Added Devney: "While it's important to protect waterfowl habitat across the country, the goal should be to raise more ducks, and to do that more dollars need to be allocated to the prairie breeding grounds."

In fact, Devney believes waterfowlers will overwhelmingly support an increase, especially if more money is earmarked for the duck factory. "Based on my conversations with Delta members and other duck hunters, the consensus is they support an increase in the duck stamp," he says. "Duck hunters realize what's at stake, that we need to protect the breeding grounds."

Since 1934, federal duck stamp sales have raised nearly $700 million and conserved roughly 5.2 million acres of waterfowl habitat across the country, including roughly 2.7 million in the PPR, where the bulk of the continent's ducks originate. Last year alone, more than 1.6 million duck stamps were sold, raising roughly $24.2 million.

"The federal duck stamp has secured more than 90 percent of the permanently protected waterfowl habitat on the U.S. side of the prairie breeding grounds," says Devney. "This is a stunning accomplishment, and duck hunters are directly responsible for that achievement. Still, we continue to lose the best waterfowl breeding habitat on the continent at an alarming rate, in large part because there aren't enough duck stamp dollars to pay for it."

The loss of critical waterfowl breeding habitat in the PPR, Devney says, is being driven by record-high commodity prices, soaring land values and increased demand for biofuels like corn-based ethanol. As a result, hundreds of thousands of Conservation Reserve Program (CRP) acres and native grasslands are being converted for agriculture production. In 2007, for example, roughly 820,000 CRP acres were lost in the Dakotas and Montana—prime waterfowl-breeding states. And new numbers released by the U.S. Department of Agriculture show that contracts on roughly 5.6 million CRP acres will expire by October 2012. That's roughly two-thirds of the current CRP acreage in the Dakotas and Montana.
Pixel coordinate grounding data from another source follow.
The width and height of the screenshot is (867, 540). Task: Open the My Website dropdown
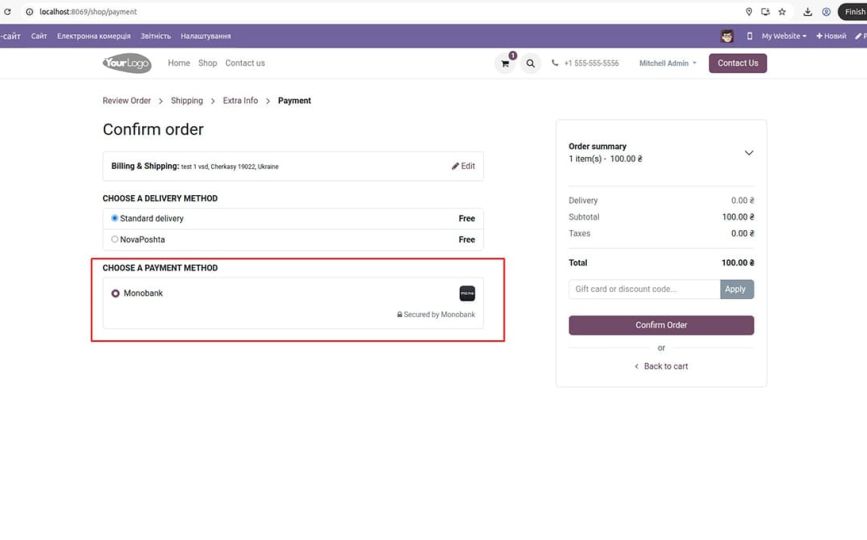point(783,36)
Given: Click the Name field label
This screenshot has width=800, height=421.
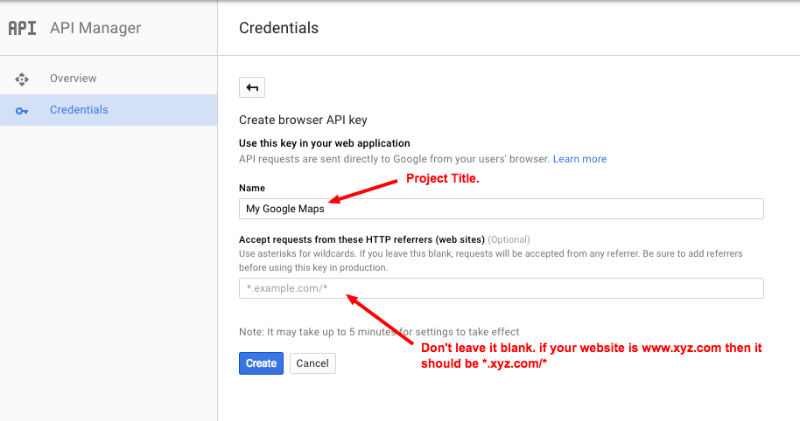Looking at the screenshot, I should (x=253, y=187).
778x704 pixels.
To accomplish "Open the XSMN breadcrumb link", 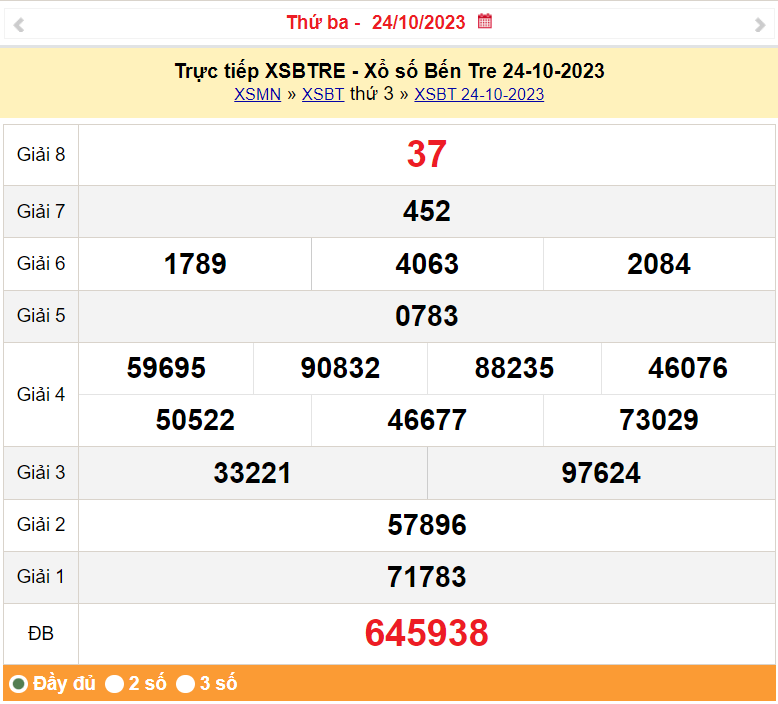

Of additional concern, Devney says, is the Missouri Coteau in North and South Dakota, where 10,000-year-old native prairie is broken by farmers and planted to various crops. "When the potholes in the Coteau are wet, they attract some of highest densities of nesting ducks on the continent," Devney says. "The good news is that we have hundreds of willing landowners who would like to give perpetual wetland and grasslands easements to protect this important area. The bad news is that they're still on a waiting list because the U.S Fish and Wildlife Service doesn't have the money. Service officials are taking easements as fast as they can get the dollars."

One remedy is raising the price of the federal duck stamp, which Devney says is long overdue. Another is Congress passing the Emergency Wetlands Loan Act, which would advance roughly $400 million in duck stamp sales to the U.S. Fish and Wildlife Service to protect critical waterfowl habitat.

"The Emergency Wetlands Loan Act is our best chance to save nesting cover and small wetlands on large scale on the breeding grounds," said Devney, who also noted that the price of doing conservation work in the PPR has skyrocketed in recent years. "It's a critical piece of legislation that deserves the support of hunters and lawmakers alike."

Devney says today's bullish farm economy will make preserving waterfowl habitat in the PPR a daunting task for the foreseeable future. A recent U.S. Government Accounting Office report warned the U.S. Fish and Wildlife Service is falling behind in protecting waterfowl habitat in the PPR. The study estimated that it will take 150 years and billions of dollars for the agency to acquire enough land to sustain healthy bird populations.

"As the report illustrates, the pressure on waterfowl breeding habitat is a sobering reminder of what it's going to take to maintain continental duck populations and our waterfowl hunting heritage," Devney says. "Raising the price of the duck stamp and passing the Emergency Wetlands Loan Act are good places to start."